Que procedimentos, que trajeto, que percurso, não o sujeito criador,
mas a "obra em si", tem, passou e deixou, portanto, marcas nela, para que
ela fosse desta forma ou de outra. Quais os procedimentos que foram
traçados, manipulados, para que determinada obra se constituísse como ela
é? O procedimento é uma distância que tem uma finalidade e, a finalidade é
exatamente aquela "construir uma obra de arte". Se a finalidade é construir
uma obra de arte, essa obra de arte é uma "obra de arte", ou não é uma
"obra de arte".
O que vai diferenciar uma instância de outra, se de fato "é" ou se
"não é", é que uma dessas duas possibilidades tem alguma coisa que a outra
não tem, por um único sentido. Por que independentemente do ponto, o que é
que diferencia uma "obra de arte", de uma "obra de não arte" em determinado
momento? Os elementos básicos são os mesmos, se é um pintor, por exemplo,
vai se valer de tinta, de pincéis, de tela, ou coisas parecidas, se é um
escritor ou poeta, vão se valer de palavras, emoção, se é um designer vai
se valer da forma, do traço, da cor, tanto a concepção artística, quanto a
concepção não artística vão se valer também dos mesmos elementos básicos, e
o que é faz com que um "seja" e o outro "não seja" obra de arte?
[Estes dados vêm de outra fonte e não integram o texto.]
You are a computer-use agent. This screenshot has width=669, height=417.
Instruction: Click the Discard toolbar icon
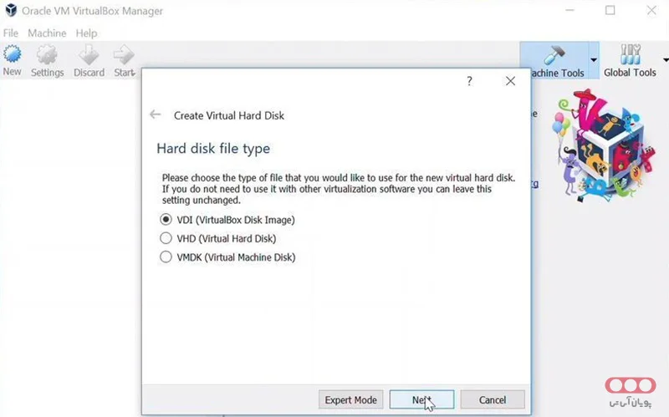(x=89, y=55)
Primeiro os procedimentos, que terão direcionamentos opostos, que
serão construídos e darão, por exemplo, um "móvel" não estético, um
utensílio que tem função nem de uso, nem de ergonomia, nem de plasticidade,
por ser representativo, visual, e tentar ser o mais objetivo possível, por
atender a determinadas exigências, portanto o procedimento é tentar se
comunicar e tentar ser coerente, coeso, claro e objetivo.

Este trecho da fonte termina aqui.